There is a difference between supervision and oversight. And from an oversight perspective, it is their business to understand potential risks and costs introduced by a particular tech stack. As a common example, if you are raising funds in a public market, you must disclose potential risks specific to your company. This is definitely a board level and investor concern. Here’s an extract from the prospectus for a recent-ish software IPO (ASX:ICR). Vendor lock-in to Azure, a tech-stack decision, gets a special mention:

Investors require oversight (either directly for small companies or through a board of directors for large companies). For tech companies, this means satisfying themselves that the tech decision-making is in the interests of the shareholders and other stakeholders, and that means having these robust discussions with the individuals tasked with the decision-making. Directors leave themselves open to legal action from investors if they can not demonstrate that they have taken reasonable steps to manage key risks to the organisation, or if the risk profile of the organisation is materially different to that previously communicated to investors.

It’s no different to other roles - directors directly engage with the CFO to understand the risks & controls in place, and engage external auditors in addition to ensure the CFO or their regional representatives aren’t redirecting tax office payments into their personal accounts (or whatever else). And yes, they may tread on toes - e.g. pushing the CFO to implement a compliance system. They engage with the CMO to understand the marketing programme and often-times ask the next level down to explain how marketing spend represents value-for-money. They engage with the CPO and individual product managers to check-in on the implementation of product strategy. Internal control models (e.g. as described in Sarbanes-Oxley) encourage directors to regularly receive information from individuals below executive management levels to ensure an unrealistically rosy picture is not being painted by the execs.

People’s personal circumstances can drive them to do things that they may not do otherwise (e.g. a life event leading to well-hidden drug or alcohol addiction which then impairs the clarity of their thinking - maybe it’s just Australia, but I’ve seen this 3-4 times now), so this oversight, while more intense up front, does need to be ongoing.

Finally, for me personally, when I am in a tech leadership role there is nothing more demoralising than zero interest in tech strategy & approach from up on high.

Well this turned into a bit of an essay! Hopefully it’s useful.

5 Likes

While I don’t disagree with your analysis on a high level, it’s a bit one-sided. I and many others here have the history of objectively reducing expense of companies who were initially stubborn to adopt Elixir.

A lot more pages can be written about the benefits of a technology that’s explicitly made with the purpose to be quick to learn and achieve productivity with but when all the chips are down what truly matters is: have you contributed to the business’ bottom line?

And yes, yes I have, just by practically rewriting parts of their apps in Elixir and showing that it is objectively improving the entire status quo (vs. an Rails or Node.JS app).

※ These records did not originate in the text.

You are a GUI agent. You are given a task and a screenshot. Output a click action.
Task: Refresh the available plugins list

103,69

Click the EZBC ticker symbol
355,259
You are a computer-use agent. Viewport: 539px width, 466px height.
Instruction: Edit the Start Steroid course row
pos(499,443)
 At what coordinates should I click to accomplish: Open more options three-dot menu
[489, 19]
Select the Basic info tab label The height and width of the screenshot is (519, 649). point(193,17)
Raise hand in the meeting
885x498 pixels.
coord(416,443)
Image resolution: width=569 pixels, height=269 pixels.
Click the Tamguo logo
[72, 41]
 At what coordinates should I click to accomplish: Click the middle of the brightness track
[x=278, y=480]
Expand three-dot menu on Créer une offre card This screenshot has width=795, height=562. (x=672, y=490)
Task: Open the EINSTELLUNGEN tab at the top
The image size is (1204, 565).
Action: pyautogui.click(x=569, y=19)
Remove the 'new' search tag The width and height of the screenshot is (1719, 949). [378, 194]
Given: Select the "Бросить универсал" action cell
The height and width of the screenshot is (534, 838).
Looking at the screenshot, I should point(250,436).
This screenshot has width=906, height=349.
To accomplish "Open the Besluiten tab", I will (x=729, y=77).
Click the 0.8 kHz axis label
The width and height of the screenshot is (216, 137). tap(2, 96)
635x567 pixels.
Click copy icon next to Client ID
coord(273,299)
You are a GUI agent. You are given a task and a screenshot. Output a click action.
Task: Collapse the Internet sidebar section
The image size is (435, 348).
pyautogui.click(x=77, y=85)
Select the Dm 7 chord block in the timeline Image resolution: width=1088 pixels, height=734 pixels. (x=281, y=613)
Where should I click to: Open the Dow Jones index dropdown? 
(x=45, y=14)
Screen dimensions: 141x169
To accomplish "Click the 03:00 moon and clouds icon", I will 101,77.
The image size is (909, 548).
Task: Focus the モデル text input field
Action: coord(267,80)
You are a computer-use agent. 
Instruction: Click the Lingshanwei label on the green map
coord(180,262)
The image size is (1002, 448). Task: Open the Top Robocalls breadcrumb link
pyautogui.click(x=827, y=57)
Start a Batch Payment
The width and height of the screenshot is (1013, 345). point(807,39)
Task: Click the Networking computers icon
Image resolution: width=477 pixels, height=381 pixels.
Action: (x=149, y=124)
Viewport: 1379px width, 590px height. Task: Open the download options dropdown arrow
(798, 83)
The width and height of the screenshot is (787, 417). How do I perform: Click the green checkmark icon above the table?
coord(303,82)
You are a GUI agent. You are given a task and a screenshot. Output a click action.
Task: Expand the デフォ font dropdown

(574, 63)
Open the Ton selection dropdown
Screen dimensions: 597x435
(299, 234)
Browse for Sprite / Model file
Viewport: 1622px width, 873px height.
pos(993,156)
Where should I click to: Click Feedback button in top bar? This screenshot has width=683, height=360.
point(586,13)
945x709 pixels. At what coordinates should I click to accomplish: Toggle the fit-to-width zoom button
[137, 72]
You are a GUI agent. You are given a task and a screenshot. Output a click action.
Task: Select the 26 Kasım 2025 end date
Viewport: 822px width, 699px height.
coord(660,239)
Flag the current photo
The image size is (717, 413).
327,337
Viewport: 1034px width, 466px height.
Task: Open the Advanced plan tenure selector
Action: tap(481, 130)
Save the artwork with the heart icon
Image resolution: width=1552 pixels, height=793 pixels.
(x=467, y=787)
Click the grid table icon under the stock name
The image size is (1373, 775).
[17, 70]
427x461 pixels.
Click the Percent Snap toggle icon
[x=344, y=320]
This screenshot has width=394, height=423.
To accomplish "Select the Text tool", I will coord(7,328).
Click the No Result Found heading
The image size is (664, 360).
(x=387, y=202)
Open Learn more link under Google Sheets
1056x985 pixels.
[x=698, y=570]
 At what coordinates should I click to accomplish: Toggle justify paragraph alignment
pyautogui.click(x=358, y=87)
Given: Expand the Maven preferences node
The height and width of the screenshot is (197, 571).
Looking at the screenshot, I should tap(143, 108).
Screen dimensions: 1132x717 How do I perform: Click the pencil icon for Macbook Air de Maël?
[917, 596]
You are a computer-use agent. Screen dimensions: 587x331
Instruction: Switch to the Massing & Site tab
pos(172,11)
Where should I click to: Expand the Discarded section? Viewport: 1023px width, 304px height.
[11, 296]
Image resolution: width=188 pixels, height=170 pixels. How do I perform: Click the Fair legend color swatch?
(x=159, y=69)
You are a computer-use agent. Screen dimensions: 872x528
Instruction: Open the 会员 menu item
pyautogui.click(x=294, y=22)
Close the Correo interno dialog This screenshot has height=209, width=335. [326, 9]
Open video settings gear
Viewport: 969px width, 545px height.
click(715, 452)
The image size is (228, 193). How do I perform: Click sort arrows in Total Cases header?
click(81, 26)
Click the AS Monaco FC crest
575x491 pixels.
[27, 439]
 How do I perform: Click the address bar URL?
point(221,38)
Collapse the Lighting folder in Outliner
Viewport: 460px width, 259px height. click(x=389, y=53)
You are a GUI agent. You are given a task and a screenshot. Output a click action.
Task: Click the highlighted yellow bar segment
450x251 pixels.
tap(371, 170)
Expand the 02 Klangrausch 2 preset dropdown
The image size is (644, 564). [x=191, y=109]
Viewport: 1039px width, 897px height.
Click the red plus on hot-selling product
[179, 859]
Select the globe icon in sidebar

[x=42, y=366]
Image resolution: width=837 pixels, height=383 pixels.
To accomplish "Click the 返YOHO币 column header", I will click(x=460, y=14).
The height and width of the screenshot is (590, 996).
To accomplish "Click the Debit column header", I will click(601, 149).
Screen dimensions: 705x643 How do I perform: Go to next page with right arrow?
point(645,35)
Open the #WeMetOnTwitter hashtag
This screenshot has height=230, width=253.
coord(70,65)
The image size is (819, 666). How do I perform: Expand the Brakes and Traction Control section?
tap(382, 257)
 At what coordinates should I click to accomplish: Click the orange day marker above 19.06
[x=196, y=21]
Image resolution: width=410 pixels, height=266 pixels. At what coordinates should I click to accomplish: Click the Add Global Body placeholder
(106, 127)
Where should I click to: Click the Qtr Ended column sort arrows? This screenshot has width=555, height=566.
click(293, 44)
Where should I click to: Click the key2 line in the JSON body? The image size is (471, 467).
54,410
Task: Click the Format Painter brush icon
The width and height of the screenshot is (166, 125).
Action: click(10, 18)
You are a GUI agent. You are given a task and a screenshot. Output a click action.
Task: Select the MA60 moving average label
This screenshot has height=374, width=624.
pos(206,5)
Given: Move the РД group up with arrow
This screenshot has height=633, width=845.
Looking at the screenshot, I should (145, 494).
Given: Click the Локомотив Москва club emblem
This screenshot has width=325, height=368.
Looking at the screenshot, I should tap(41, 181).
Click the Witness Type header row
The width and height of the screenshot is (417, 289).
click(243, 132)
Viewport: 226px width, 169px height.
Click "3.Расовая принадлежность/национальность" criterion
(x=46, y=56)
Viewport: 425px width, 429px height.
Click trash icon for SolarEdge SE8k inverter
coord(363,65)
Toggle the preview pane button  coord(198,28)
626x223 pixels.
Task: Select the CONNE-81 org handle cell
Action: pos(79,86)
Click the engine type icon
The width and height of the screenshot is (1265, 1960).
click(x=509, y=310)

Using your logic is the perfect way to never let any innovation flourish. There are objective, technical, often financial, and easy-to-write-down-in-a-report reasons about why is Elixir superior to e.g. Python, JS, Ruby on Rails, provided a few assumptions are correct (like: you don’t have to keep 50 devs busy to fill a budget which is sadly also a thing).

That somebody is not willing to see nuance and just puts aside the more recent thing because they don’t want to change the way they were doing stuff is fair; it’s their right and their prerogative. That doesn’t however mean they’re not missing out on legitimate benefits.

They chose to stick to their (previous) guns. That’s not the same as “the new guns are not that good”.